Son public est si nombreux, à ce damné petit homme. Il y a tant de commerçants à Paris, tant de gens qui ont une fin de mois, tant de malheureux qui ont signé un billet à ordre ou mis le mot « accepté » en travers d’une lettre de change. À tout ce monde-là, l’homme bleu jetait en passant son cri d’alarme. Il le jetait au-dessus des fabriques à cette heure éteintes et muettes, au-dessus des grands hôtels de la finance, endormis dans le silence luxueux de leurs jardins, au-dessus de ces maisons à cinq, six étages, de ces toits inégaux, disparates, amoncelés au fond des quartiers pauvres. « L’échéance !… l’échéance ! » D’un bout à l’autre de la ville, dans cette atmosphère de cristal que font sur les hauteurs le grand froid et la lune claire, la petite voix stridente sonnait impitoyablement. Partout sur son passage elle chassait le sommeil, réveillait l’inquiétude, fatiguait la pensée et les yeux, et, du haut en bas des maisons parisiennes, faisait courir comme un vague frisson de malaise et d’insomnie.

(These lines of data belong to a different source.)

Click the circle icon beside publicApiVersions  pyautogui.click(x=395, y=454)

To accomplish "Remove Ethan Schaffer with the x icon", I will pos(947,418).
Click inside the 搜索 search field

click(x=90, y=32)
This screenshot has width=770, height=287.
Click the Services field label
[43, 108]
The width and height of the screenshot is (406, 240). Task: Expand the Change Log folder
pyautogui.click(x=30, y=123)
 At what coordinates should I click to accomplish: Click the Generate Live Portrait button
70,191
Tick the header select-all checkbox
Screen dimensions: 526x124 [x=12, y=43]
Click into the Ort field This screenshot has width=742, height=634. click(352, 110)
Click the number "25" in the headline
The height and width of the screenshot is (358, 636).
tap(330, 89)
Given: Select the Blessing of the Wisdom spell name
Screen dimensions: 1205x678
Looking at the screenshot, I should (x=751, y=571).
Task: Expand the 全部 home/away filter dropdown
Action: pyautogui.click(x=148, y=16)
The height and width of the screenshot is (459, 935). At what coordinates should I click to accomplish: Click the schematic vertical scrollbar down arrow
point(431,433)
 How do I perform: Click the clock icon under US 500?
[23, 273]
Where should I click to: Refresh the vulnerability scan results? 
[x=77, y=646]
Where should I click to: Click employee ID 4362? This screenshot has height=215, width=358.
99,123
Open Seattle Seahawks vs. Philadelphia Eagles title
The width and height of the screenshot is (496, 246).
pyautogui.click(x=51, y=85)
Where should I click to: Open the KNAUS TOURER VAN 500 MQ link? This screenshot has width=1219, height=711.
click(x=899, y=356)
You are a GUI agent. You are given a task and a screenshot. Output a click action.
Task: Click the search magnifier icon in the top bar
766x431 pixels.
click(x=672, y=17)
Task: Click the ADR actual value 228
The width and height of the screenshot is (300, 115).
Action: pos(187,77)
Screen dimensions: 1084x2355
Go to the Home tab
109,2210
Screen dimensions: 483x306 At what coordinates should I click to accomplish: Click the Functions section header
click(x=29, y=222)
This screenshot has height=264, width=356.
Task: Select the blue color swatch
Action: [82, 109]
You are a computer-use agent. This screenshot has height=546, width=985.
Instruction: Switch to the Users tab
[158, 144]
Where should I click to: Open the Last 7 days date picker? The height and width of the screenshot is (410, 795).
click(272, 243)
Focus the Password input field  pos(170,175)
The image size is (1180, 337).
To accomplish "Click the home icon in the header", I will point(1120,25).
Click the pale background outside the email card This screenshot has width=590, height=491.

Pensez ce que vous voudrez de cette légende ; voici dans tous les cas ce que je puis vous assurer pour appuyer le récit de mon poète, c’est qu’une nuit vers la fin de janvier, le vieux caissier Sigismond, de la maison Fromont jeune et Risler aîné, fut réveillé en sursaut dans son petit logis de Montrouge par la même voix taquine, le même grincement de chaînette suivi de ce cri fatal :

L’échéance !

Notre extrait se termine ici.